Saved entries:
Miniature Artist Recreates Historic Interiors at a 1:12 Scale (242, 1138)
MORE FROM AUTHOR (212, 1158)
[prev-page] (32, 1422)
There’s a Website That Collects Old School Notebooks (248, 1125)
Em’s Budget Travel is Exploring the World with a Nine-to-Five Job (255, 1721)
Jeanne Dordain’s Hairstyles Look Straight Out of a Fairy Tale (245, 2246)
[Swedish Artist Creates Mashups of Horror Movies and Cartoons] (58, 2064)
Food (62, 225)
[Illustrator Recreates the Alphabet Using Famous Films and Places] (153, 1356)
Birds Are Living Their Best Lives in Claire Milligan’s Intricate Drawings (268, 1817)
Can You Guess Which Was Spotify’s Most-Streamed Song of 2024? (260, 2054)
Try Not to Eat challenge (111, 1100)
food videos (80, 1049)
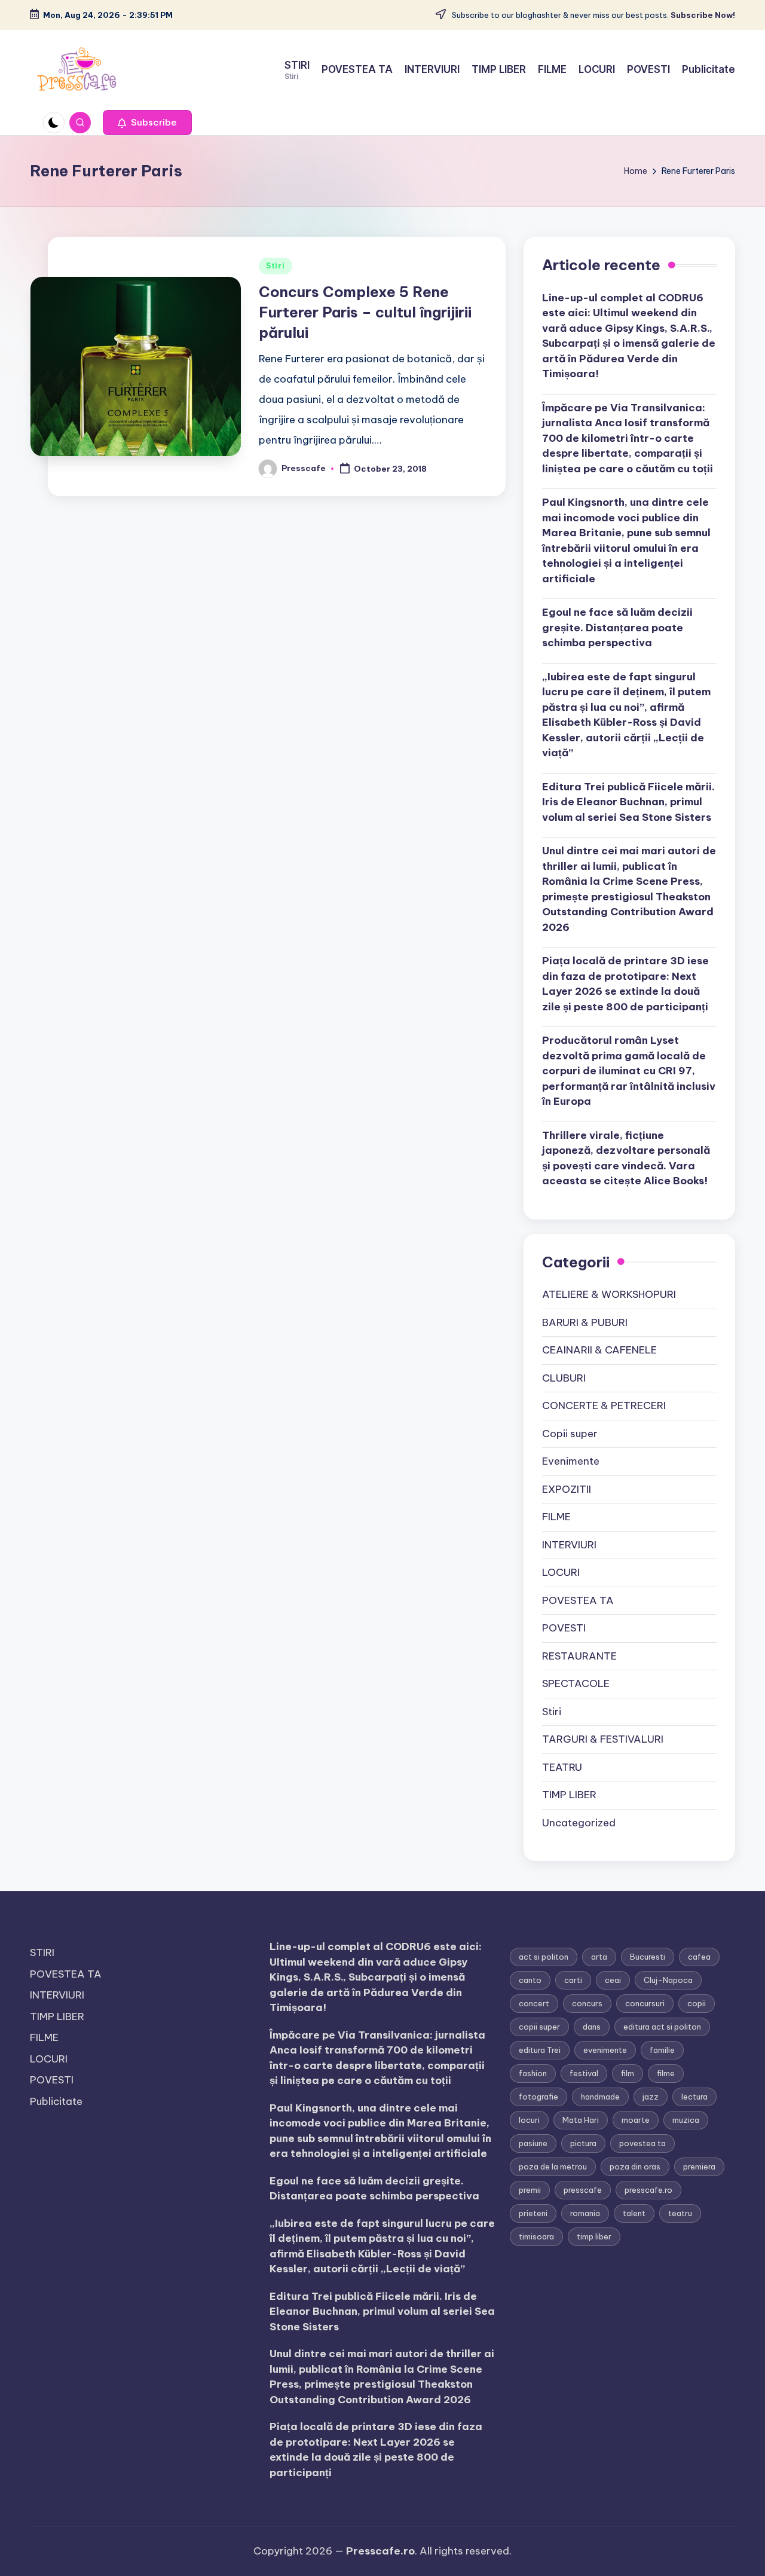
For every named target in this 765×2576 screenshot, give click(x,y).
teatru (680, 2213)
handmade (600, 2096)
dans (592, 2026)
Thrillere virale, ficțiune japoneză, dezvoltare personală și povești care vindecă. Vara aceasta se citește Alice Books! (626, 1158)
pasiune (533, 2143)
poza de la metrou (553, 2166)
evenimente (605, 2050)
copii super (539, 2026)
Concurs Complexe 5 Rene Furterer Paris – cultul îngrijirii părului (365, 312)
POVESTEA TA (578, 1600)
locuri (529, 2120)
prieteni (533, 2213)
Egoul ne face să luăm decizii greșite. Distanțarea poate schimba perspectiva (617, 627)
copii (696, 2003)
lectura (694, 2096)
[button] (147, 122)
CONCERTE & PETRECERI (604, 1405)
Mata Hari (580, 2120)
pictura (583, 2143)
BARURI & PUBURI (585, 1322)
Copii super (570, 1433)
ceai (613, 1980)
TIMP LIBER (569, 1794)
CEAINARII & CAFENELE (599, 1349)
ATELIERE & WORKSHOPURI (609, 1294)
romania (585, 2213)
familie (662, 2050)
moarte (636, 2120)
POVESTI (564, 1627)
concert (534, 2003)
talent (634, 2213)
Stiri (275, 265)
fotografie (538, 2096)
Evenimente (570, 1461)
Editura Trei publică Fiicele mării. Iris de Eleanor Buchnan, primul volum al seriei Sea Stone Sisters (628, 802)
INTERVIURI (569, 1544)
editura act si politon (662, 2026)
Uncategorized (579, 1822)
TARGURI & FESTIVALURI (602, 1739)
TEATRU (562, 1767)
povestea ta (642, 2143)
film (627, 2073)
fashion (533, 2073)
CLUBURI (564, 1378)
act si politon (543, 1956)
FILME (556, 1516)
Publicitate (56, 2101)
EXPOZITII (566, 1489)
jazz (650, 2096)
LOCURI (561, 1572)
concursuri (645, 2003)
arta (599, 1956)
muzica (685, 2120)
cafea (699, 1956)
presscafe (583, 2190)
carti (573, 1980)
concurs (587, 2003)
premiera (699, 2166)
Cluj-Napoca (668, 1980)
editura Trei (540, 2050)
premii (530, 2190)
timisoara (536, 2236)
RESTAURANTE (579, 1656)
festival (584, 2073)
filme (666, 2073)
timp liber (594, 2236)
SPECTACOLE (576, 1683)
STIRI (42, 1952)
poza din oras (635, 2166)
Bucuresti (647, 1956)
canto (530, 1980)
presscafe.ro (648, 2190)
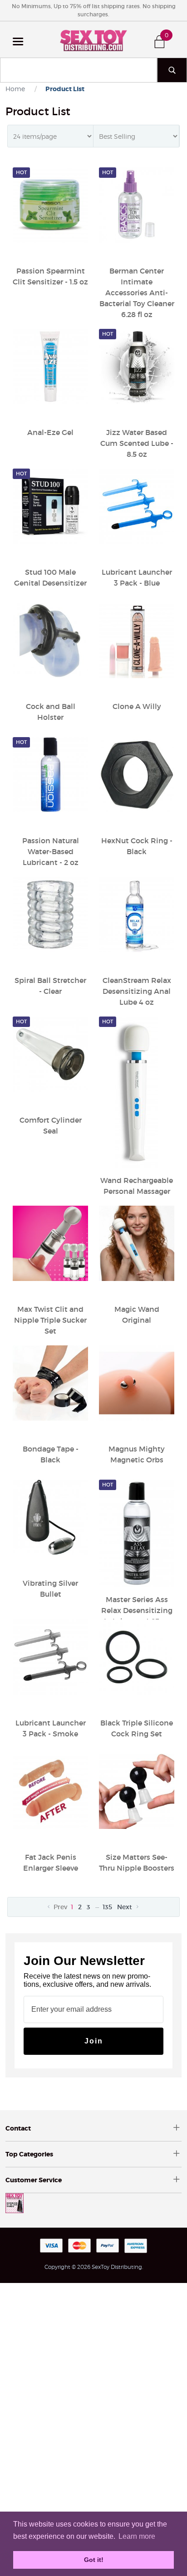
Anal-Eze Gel (50, 432)
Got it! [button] (93, 2559)
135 (107, 1907)
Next (125, 1907)
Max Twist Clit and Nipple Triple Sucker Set (50, 1320)
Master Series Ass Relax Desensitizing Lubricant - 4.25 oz (136, 1610)
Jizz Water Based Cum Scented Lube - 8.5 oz (136, 443)
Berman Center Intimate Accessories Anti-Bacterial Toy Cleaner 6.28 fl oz (136, 292)
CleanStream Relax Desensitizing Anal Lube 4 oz (137, 991)
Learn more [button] (136, 2536)
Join (93, 2041)
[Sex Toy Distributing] (93, 39)
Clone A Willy (137, 706)
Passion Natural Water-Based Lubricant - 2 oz (50, 851)
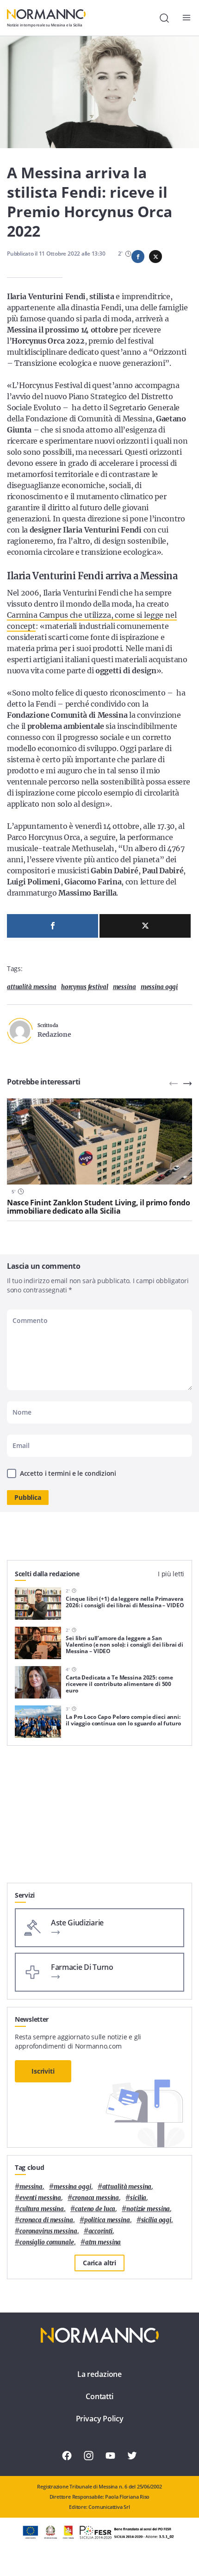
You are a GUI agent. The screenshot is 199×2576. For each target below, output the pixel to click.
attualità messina (31, 987)
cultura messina (41, 2209)
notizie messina (148, 2209)
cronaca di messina (46, 2220)
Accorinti (100, 2231)
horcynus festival (84, 987)
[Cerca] (164, 18)
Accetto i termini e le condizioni (68, 1473)
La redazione (99, 2374)
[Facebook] (52, 926)
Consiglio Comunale (46, 2242)
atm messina (103, 2242)
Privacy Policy (100, 2418)
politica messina (107, 2220)
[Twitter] (145, 926)
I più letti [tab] (171, 1573)
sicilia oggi (156, 2220)
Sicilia (138, 2198)
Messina (124, 987)
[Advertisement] (99, 1818)
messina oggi (159, 987)
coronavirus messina (48, 2231)
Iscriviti (43, 2071)
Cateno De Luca (95, 2209)
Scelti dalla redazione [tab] (47, 1573)
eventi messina (40, 2198)
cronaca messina (95, 2198)
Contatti (99, 2396)
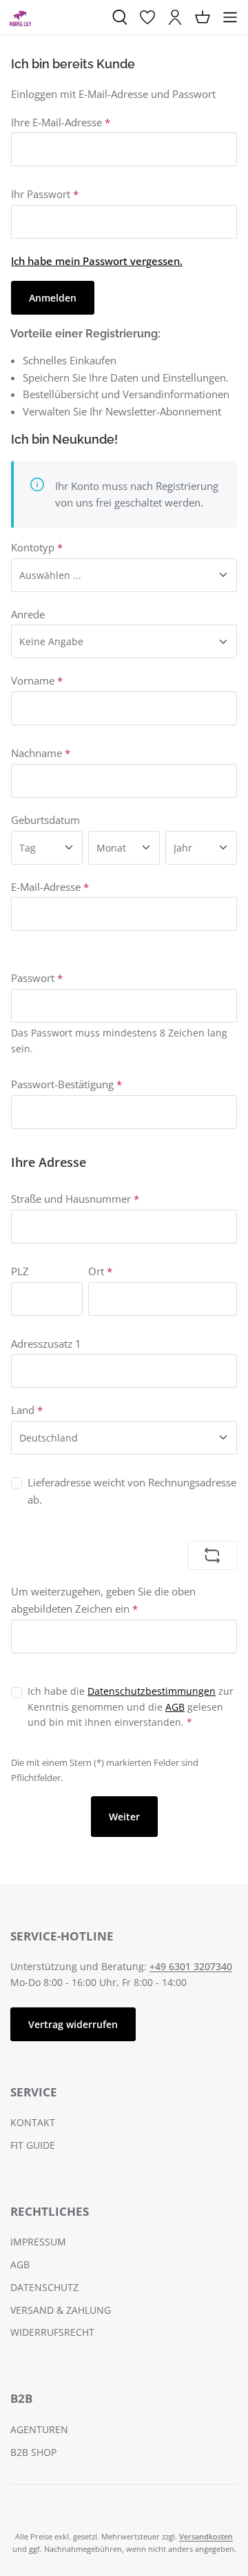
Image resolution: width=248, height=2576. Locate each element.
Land (27, 1410)
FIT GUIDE (32, 2145)
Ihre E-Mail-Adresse (60, 122)
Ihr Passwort (45, 194)
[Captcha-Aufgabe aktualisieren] (212, 1555)
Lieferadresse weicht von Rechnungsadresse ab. (132, 1490)
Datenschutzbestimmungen (151, 1691)
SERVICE (33, 2092)
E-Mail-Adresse (50, 887)
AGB (175, 1706)
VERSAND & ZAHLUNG (60, 2310)
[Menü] (230, 17)
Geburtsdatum (45, 820)
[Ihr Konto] (175, 17)
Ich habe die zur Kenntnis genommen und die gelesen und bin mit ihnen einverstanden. (131, 1706)
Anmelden (52, 297)
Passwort (37, 978)
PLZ (20, 1271)
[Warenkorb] (202, 17)
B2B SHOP (33, 2452)
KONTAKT (32, 2122)
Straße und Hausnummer (75, 1199)
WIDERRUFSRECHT (52, 2332)
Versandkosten (206, 2536)
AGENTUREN (39, 2429)
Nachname (40, 753)
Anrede (28, 614)
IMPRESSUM (38, 2241)
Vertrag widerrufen (73, 2024)
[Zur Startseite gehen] (20, 17)
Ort (100, 1271)
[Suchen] (120, 17)
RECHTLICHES (49, 2211)
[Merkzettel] (147, 17)
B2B (21, 2398)
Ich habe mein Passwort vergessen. (97, 261)
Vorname (37, 680)
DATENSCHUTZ (44, 2287)
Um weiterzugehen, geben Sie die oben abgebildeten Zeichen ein (103, 1599)
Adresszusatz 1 (46, 1343)
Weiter (124, 1816)
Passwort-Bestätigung (66, 1084)
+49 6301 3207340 (190, 1966)
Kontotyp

HOW TO COMPLETE THIS TASK: Within the data above, the lines from the one with "teatru (680, 2213)" to the one with "Copii super (570, 1433)" must be repeated exactly; no other line belongs in the answer.

PROBLEM SOLUTION:
teatru (680, 2213)
handmade (600, 2096)
dans (592, 2026)
Thrillere virale, ficțiune japoneză, dezvoltare personală și povești care vindecă. Vara aceasta se citește Alice Books! (626, 1158)
pasiune (533, 2143)
poza de la metrou (553, 2166)
evenimente (605, 2050)
copii super (539, 2026)
Concurs Complexe 5 Rene Furterer Paris – cultul îngrijirii părului (365, 312)
POVESTEA TA (578, 1600)
locuri (529, 2120)
prieteni (533, 2213)
Egoul ne face să luăm decizii greșite. Distanțarea poate schimba perspectiva (617, 627)
copii (696, 2003)
lectura (694, 2096)
[button] (147, 122)
CONCERTE & PETRECERI (604, 1405)
Mata Hari (580, 2120)
pictura (583, 2143)
BARURI & PUBURI (585, 1322)
Copii super (570, 1433)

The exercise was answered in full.